# [TASK GOAL]
The reply consists of one number only: how many lines in the listing below contain the word "node".

Segment Open

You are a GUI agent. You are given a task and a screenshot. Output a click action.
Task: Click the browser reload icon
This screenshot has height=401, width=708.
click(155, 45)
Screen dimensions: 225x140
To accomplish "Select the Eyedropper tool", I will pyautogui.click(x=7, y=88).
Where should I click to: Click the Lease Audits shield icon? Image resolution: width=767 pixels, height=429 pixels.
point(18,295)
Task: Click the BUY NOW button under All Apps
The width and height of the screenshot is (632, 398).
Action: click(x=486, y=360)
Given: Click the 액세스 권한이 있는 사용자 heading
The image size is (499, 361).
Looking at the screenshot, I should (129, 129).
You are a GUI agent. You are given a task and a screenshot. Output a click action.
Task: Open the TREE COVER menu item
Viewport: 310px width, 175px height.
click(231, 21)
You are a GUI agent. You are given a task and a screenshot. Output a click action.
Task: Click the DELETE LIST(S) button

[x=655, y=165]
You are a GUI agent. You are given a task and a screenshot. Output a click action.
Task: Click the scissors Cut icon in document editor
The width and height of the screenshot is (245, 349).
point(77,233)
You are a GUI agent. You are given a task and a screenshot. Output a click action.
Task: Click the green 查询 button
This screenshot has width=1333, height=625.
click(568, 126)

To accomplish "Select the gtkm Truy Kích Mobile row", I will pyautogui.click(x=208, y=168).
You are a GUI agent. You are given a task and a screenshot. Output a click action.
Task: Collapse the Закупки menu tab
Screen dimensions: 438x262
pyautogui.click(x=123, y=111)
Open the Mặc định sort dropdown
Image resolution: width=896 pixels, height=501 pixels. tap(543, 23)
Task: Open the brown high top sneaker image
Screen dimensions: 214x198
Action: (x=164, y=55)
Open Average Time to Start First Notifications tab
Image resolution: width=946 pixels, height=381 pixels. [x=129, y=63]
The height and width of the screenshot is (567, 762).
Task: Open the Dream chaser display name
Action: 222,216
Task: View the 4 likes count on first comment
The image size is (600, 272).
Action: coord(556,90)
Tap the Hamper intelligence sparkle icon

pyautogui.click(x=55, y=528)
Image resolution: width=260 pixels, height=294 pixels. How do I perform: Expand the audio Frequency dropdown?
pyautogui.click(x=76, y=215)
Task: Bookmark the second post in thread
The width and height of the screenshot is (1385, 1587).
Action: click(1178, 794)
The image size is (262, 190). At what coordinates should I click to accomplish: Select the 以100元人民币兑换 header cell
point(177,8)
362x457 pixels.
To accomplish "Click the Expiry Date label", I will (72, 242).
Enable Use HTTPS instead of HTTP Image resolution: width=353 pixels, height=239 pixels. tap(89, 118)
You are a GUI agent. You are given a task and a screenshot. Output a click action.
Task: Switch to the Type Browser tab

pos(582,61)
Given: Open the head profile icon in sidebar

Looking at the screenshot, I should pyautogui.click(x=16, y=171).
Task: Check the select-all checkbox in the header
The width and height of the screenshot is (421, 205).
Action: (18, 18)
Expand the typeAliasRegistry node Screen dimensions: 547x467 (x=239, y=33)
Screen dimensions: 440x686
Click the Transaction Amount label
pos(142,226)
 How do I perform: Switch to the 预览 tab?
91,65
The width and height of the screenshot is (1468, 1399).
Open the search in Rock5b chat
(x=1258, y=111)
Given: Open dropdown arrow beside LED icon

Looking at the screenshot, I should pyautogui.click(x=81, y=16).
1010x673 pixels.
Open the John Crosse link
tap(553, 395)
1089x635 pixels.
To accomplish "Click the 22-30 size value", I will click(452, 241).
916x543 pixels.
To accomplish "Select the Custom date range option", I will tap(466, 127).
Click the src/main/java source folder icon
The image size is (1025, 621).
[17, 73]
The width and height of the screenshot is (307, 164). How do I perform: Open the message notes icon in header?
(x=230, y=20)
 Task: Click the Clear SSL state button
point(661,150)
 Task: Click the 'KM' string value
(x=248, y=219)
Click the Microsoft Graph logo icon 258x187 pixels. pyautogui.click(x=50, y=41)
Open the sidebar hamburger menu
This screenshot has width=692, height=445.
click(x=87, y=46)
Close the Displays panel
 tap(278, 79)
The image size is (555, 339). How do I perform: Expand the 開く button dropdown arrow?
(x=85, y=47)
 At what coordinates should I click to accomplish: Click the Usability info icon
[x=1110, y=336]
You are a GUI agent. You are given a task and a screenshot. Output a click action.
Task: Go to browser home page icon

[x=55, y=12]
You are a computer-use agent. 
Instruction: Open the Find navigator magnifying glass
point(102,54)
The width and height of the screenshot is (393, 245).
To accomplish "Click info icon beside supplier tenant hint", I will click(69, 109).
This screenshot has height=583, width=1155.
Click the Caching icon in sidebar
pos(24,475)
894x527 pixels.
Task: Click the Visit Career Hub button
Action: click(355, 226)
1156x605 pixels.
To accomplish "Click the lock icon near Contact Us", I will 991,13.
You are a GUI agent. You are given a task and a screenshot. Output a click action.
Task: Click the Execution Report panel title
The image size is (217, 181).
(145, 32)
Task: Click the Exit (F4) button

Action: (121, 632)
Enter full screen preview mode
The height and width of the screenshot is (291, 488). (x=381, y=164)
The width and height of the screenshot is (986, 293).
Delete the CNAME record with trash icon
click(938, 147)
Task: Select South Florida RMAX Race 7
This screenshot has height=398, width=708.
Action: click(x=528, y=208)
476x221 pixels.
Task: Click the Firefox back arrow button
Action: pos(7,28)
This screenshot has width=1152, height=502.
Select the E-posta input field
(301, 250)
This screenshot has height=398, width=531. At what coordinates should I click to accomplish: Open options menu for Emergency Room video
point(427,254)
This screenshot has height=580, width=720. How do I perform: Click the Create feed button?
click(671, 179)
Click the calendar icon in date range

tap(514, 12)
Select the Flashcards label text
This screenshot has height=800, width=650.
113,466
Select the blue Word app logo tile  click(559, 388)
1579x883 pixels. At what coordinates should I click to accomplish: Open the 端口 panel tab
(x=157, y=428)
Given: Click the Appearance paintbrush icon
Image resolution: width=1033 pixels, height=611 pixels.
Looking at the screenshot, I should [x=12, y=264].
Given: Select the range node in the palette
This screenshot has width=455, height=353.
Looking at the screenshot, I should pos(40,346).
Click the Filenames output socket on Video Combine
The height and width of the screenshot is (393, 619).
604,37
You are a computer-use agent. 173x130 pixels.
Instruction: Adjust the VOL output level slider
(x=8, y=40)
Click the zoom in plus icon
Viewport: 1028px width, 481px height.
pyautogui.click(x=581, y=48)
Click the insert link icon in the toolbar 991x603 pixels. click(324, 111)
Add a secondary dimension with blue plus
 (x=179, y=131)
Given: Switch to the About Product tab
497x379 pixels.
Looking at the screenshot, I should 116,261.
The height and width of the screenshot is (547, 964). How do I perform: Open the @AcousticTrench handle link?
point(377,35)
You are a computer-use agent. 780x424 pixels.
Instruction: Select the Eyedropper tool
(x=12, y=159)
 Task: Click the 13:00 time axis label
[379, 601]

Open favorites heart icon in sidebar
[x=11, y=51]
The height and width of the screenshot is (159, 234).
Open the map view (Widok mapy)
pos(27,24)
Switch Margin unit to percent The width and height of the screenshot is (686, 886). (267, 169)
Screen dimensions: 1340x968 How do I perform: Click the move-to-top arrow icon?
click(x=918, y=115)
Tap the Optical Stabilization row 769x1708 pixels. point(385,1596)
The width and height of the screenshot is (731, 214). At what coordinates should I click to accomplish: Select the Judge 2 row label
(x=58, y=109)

Segment Closed

# [RESULT BELOW]
2